作者:强力粘鼠板
看见历遍酷刑而不被催折一分一毫的萧蒙在他面前低眉顺目,心情顿时大好,终于夙愿得偿将这块硬骨头踩在脚下了。
若不是他现在不能开口说话,他真想叫萧蒙在他面前行跪拜之礼,一定比现在更为痛快。
两人的距离已经够近了,乐湛还要上前一步,瞧瞧他脸上是个什么神情。
“爱妃,”李修宜沉声开口,偏偏面上又含着点似有若无的笑,“又在瞧什么呢?”
乐湛刚才还跃跃欲试的坏心思顿时一盆水泼下去,收敛干净。
他摇摇头,快步跟上去,跑到李修宜身边。
李修宜面上不显,捏着他的手故意重了些力道,乐湛被抓疼了,藏在大袖底下要去扒开他的手。
他吃痛抬头,隔着摇晃的珠影,就看见李修宜含着笑眼却又冷然的脸,“好看吗?”
第55章 狐媚:拈花惹草被抓现行这档事
乐湛被拽着走了一路,表面上看着是两个人并肩而行,实际上大袖里的手腕要被人捏碎了。
他尝试抽回手反而被捏得更紧了。
蹙眉抬眸一眼看向李修宜,得了一个警告的眼神,乐湛不由心下憋闷,又没来得及对萧蒙做什么,至于这么着急护着他的人吗?
皇帝要入正殿受百官参拜,给乐湛委派了两个心腹宫人,半是伺候半是监视,允了他去南郊草场放放风。
屏退了下人,李修宜贴近了乐湛的侧脸,隔着冰冷的珠玉耳鬓厮磨,“朕现在没时间处置你,回去想想清楚,你现在是什么身份,什么是你该做的。”

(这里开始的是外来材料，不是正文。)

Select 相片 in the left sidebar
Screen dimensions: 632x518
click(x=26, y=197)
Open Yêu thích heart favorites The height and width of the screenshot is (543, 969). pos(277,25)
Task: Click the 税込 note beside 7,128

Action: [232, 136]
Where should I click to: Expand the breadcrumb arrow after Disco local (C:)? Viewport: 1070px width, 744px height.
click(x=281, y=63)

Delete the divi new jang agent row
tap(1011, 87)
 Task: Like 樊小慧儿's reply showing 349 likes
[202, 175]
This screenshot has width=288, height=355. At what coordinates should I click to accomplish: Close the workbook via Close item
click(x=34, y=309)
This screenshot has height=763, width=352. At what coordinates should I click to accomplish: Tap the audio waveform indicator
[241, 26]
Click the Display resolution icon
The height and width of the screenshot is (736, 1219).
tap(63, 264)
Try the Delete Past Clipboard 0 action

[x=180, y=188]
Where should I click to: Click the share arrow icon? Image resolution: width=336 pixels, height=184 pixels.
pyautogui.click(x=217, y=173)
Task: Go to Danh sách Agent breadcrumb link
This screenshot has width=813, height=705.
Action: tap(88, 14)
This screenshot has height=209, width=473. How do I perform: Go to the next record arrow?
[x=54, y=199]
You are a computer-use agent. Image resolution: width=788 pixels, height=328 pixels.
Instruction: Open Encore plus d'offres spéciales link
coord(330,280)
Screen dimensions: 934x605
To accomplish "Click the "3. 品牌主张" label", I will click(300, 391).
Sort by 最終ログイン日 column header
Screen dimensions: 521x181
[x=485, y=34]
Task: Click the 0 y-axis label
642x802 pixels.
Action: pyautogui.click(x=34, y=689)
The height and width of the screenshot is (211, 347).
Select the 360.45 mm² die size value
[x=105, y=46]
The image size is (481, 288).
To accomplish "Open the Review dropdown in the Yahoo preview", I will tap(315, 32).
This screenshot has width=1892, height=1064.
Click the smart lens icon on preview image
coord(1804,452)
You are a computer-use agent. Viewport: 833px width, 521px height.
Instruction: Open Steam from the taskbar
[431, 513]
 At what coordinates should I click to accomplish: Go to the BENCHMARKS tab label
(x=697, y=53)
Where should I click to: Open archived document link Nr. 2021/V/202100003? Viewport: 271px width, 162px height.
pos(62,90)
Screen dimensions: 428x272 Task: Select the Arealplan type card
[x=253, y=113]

乐湛刚要挣出手,立马被牢牢按下,“我还没做什么,陛下这么着急兴师问罪,未免对我太苛刻了。”
“你还想做什么?”李修宜气极反笑。
“我做什么?”乐湛只觉得莫名其妙,“我什么都没想做!你这都不是欲加之罪了,这就开始纯栽赃了,不过看了萧蒙一眼,还能剜下他一块肉不成?”
又要开口骂李修宜对他的狗真是不一般的好,忽然想起从前这么辱骂季怀被扇了一巴掌,险些脱口而出的话立马刹住,抬眼瞪着他的眼神又多了几分从前的怨气。
兴许是上了妆的缘故,咬着的腮凝着一层薄粉的嗔意,秀眉微蹙,抬眸似恼还娇,本就没什么威慑力的长相因着面上的桃花含露妆,更显精致可爱,连那张脸上闪过一丝不自然的心虚都透着白狐似的纯真狡黠。
李修宜:“……”
盯了一会儿,忽然就不气了,附耳说了一句,“别玩太累,夜里等传召,留点精力。”
乐湛先是愣了一下,下一刻愤愤抽出手,没想到李修宜先一步松了手,一用力就被珠璎甩了一脸,痛得捂住被砸到的眼睛。
“别这么激动,”李修宜的指腹在他粉白的面颊上流连,最后轻佻地拍了两下,目光暧昧不清,转身携人移驾正殿。
乐湛在池子边,盯着一池春水被清风吹皱,漾起层层水纹,茫然回想一瞬,这才意识到他跟李修宜说的压根不是一回事。
他转身朝李修宜的方向迈了两步,一行人早就已经只剩下一个虚影,后知后觉的气没处发泄,兀自叉腰踱了两步。
天气又热,身上起了一层薄汗,连眼前一直摇晃在脸上砸来砸去的珠璎都觉得碍事,恨不得将头上顶着的凤冠砸在地上踩烂。
行宫毗邻南郊猎场,极目望去,林海茫茫,山色郁沉,天地之间一派苍茫寂静,风过林梢,藏着万古不变的沉吟肃穆。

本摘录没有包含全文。